The trick Dave Smith described in another post works (apparently). 
In the stop() callback, cancel all async jobs. Some may not
cancel since they are already running. Then start a new
special async job that on invocation triggers a condition
variable that the stop() callback waits for after starting
that special async job. In that way stop() finishes after
all async jobs are done, and when stop() exits the port
dies. Period. This of course blocks the scheduler thread
executing stop() until all async jobs are done.
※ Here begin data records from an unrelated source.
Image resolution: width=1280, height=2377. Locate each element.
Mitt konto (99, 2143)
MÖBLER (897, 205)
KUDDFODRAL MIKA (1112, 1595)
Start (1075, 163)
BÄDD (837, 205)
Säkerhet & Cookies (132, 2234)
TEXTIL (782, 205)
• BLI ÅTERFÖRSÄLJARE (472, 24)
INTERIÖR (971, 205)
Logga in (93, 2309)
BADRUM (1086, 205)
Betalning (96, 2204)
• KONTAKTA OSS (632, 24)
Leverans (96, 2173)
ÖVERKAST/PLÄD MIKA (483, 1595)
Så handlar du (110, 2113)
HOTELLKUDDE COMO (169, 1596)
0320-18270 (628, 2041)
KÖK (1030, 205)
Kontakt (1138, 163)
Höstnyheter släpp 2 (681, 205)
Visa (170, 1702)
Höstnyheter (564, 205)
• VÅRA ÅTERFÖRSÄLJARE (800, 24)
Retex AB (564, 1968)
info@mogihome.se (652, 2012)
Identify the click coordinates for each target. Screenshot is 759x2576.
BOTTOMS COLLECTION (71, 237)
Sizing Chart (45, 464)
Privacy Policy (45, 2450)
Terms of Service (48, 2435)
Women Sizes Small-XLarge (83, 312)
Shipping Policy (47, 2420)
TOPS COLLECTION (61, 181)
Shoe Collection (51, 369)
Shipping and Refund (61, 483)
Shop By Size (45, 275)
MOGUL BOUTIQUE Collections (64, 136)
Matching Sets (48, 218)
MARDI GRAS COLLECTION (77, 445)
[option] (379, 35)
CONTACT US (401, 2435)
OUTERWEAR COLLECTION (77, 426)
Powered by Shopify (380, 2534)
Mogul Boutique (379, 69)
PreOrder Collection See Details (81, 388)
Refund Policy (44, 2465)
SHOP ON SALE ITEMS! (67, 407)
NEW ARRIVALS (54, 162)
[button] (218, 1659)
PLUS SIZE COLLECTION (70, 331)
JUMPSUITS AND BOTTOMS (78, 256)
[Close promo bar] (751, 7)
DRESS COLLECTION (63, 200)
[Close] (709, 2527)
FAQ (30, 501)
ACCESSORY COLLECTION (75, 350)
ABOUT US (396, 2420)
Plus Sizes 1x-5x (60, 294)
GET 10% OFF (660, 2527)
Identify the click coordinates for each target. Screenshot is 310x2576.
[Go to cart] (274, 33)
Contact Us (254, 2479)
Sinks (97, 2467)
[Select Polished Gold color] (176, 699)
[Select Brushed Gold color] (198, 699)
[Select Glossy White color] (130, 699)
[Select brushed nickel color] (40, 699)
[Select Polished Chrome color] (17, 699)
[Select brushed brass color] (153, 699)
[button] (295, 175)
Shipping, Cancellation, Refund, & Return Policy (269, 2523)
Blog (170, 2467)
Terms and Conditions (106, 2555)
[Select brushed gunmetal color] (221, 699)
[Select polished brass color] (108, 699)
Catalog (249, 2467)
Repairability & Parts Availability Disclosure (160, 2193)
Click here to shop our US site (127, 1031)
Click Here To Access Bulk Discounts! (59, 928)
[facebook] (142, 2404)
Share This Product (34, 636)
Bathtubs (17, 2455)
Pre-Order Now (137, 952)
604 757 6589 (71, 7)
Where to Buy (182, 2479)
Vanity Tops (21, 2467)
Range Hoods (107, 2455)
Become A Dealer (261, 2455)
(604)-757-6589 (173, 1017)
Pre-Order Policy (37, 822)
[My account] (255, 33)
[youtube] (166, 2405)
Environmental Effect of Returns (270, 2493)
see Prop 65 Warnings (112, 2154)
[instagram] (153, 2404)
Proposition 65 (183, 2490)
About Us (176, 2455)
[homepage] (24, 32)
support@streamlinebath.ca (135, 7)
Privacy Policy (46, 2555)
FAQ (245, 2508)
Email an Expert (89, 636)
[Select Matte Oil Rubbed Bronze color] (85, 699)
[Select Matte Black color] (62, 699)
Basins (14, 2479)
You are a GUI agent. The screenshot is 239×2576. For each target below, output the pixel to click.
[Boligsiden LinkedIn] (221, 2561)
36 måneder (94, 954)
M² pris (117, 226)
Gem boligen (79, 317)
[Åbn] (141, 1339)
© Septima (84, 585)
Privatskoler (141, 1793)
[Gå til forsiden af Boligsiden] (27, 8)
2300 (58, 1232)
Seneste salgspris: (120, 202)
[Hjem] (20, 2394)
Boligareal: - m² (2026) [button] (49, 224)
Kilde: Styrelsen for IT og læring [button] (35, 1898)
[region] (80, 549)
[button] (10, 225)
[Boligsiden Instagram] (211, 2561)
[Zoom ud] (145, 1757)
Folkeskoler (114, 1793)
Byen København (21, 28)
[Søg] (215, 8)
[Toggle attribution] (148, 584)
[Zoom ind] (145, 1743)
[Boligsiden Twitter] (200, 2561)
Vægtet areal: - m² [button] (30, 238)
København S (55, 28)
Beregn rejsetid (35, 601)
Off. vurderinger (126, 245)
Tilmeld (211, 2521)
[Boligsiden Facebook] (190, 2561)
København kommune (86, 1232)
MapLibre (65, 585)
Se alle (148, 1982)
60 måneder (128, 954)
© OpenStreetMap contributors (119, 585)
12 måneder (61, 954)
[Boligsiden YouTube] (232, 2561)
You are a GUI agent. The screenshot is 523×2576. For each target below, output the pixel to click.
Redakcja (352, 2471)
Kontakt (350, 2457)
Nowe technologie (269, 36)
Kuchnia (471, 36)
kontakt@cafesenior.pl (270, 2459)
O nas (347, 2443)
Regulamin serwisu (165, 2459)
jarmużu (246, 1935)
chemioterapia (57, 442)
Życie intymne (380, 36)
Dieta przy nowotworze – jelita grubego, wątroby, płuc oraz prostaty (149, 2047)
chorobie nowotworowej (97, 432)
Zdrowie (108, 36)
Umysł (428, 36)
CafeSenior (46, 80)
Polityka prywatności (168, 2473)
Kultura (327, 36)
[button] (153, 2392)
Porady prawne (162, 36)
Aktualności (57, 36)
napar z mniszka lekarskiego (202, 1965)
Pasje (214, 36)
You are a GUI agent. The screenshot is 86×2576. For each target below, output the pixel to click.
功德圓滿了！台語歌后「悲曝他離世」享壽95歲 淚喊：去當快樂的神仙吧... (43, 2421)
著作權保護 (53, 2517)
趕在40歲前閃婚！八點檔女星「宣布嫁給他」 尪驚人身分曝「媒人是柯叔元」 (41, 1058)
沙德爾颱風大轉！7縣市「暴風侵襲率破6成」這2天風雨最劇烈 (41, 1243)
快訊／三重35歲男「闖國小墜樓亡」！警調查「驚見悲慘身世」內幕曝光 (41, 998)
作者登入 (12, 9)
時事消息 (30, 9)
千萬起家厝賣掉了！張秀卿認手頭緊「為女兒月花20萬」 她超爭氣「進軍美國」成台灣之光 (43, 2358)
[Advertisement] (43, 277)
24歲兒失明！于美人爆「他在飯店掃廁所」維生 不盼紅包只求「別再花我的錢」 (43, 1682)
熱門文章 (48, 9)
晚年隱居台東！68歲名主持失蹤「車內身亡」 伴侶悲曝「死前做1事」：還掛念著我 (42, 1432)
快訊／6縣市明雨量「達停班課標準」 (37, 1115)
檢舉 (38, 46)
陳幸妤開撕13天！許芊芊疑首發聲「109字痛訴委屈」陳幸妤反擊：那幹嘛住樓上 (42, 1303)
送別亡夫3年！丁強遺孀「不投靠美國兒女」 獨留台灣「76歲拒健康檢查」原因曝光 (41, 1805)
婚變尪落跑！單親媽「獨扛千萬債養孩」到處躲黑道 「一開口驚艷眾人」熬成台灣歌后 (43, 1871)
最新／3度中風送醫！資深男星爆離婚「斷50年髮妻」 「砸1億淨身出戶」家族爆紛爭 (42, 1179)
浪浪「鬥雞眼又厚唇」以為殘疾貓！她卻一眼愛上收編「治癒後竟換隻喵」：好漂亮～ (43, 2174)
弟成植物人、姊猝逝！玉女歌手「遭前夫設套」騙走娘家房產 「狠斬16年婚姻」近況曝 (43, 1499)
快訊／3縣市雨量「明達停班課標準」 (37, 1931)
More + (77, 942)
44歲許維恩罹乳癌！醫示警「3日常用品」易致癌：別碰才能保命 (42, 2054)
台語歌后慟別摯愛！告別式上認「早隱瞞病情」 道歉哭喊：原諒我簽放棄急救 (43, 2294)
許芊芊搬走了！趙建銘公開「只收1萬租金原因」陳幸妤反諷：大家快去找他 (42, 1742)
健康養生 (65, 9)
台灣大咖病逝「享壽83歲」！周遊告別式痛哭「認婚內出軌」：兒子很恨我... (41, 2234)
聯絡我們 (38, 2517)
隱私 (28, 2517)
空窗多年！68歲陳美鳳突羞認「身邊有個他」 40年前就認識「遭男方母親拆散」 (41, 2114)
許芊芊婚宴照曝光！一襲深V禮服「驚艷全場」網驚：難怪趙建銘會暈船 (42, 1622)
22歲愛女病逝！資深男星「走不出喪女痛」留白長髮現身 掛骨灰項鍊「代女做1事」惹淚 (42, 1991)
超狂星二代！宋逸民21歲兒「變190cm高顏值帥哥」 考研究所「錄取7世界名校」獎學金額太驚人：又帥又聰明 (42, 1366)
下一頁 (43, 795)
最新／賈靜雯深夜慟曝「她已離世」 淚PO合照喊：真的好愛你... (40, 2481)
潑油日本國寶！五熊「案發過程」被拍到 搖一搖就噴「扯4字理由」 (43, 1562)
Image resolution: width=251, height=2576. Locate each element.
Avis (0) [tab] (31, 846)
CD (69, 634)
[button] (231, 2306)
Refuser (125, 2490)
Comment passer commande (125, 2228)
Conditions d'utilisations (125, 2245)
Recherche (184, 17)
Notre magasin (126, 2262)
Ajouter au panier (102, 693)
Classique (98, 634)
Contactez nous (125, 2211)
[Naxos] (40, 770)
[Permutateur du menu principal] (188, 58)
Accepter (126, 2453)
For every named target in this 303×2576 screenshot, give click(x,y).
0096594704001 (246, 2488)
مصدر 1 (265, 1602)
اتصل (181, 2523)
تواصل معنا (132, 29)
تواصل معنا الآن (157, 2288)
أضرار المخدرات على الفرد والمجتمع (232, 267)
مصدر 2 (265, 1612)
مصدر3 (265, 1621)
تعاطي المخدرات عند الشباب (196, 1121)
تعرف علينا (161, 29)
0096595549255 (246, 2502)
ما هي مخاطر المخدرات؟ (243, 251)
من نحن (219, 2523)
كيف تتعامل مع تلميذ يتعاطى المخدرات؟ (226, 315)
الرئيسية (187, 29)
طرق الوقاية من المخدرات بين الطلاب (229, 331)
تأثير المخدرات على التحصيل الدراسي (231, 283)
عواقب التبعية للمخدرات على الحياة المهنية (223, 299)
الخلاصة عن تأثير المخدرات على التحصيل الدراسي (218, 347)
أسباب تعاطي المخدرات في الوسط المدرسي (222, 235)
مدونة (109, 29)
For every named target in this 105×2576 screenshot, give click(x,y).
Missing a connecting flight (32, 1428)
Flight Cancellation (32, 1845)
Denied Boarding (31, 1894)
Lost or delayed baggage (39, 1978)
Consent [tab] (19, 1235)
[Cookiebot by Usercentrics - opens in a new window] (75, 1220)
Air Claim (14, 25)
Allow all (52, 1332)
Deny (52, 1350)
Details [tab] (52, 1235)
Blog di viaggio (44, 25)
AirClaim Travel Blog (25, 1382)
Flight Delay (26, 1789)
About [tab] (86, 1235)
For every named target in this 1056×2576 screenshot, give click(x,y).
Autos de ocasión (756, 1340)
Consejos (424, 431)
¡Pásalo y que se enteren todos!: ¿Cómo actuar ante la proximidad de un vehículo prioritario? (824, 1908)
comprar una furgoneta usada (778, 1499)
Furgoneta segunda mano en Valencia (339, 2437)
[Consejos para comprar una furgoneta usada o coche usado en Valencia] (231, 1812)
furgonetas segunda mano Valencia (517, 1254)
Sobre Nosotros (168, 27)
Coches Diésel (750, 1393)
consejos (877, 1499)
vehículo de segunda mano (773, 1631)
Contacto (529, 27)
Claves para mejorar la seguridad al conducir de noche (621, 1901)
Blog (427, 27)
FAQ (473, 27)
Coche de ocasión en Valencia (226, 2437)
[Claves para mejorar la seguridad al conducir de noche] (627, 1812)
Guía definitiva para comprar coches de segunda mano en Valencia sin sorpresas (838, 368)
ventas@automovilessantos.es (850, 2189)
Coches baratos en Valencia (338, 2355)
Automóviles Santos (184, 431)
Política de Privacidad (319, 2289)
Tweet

But leaving async jobs behind after stop() has exited is
not supposed to be wrong. After the async job is done
either the async_ready() callback is executed if it
exists, or the async_free() async callback is executed.
The async_free() async callback is also executed
if the async job is cancelled. Unfortunately there is
currently a bug so the async_free() async callback
is not executed if the port dies before async_ready()
is supposed to be executed causing a memory leak in
this case.

After this bug has been fixed you may (supposedly) just
leave the async jobs around after stop() callback and 
their async_free() async callback will be executed
to free their allocated memory, if this is fine
with your application.

Another trick is to keep data in the IO queue. If there
is data in the IO queue when the port is killed, the
flush() callback is executed to try to force data
out of the queue. The flush() callback does not have
to succeed in flushing the data. It is more or less
an informative callback. When the last data in
the IO queue is consumed through driver_deq(),
the stop() callback will be executed. If you use
the IO queue to communicate with the async jobs
you can make it so they automatically will have to
be done before the stop() callback is executed.
For some applications this is natural and for
others it is a hack.

> > >>>
> > >>> If this is the responsibility of the code in stop(), is it guaranteed
> > >>> that no async work item will be executing or scheduled during the call
> > >>> to the stop() callback?

There are no such guarantees. Async jobs are supposed to go
in parallell with other port callbacks. If you use the
IO queue from other threads than the scheduler threads
(regular callbacks), e.g from async jobs, you must protect
accesses to it using the port data lock (PDL). Just as if you use
other data common to the async thread and the driver callbacks
it must also be lock protected. You can use the PDL for this
or a lock of your own.

> > >>>
> > >>> If no guarantee is made, is holding the PDL necessary and sufficient to
> > >>> guarantee this?

No, holding the PDL only synchronises accesses of the IO queue.
There may come other emulator port data that also will be
protected by this lock.

> > >>
> > >> --
> > >> paul
> > >> _______________________________________________
> > >> erlang-questions mailing list
> > >> erlang-questions@REDACTED
> > >> http://www.erlang.org/mailman/listinfo/erlang-questions
> > > 
> > 
> > _______________________________________________
> > erlang-questions mailing list
> > erlang-questions@REDACTED
> > http://www.erlang.org/mailman/listinfo/erlang-questions
> 
> -- 
> 
> / Raimo Niskanen, Erlang/OTP, Ericsson AB
> _______________________________________________
> erlang-questions mailing list
> erlang-questions@REDACTED
> http://www.erlang.org/mailman/listinfo/erlang-questions

-- 

/ Raimo Niskanen, Erlang/OTP, Ericsson AB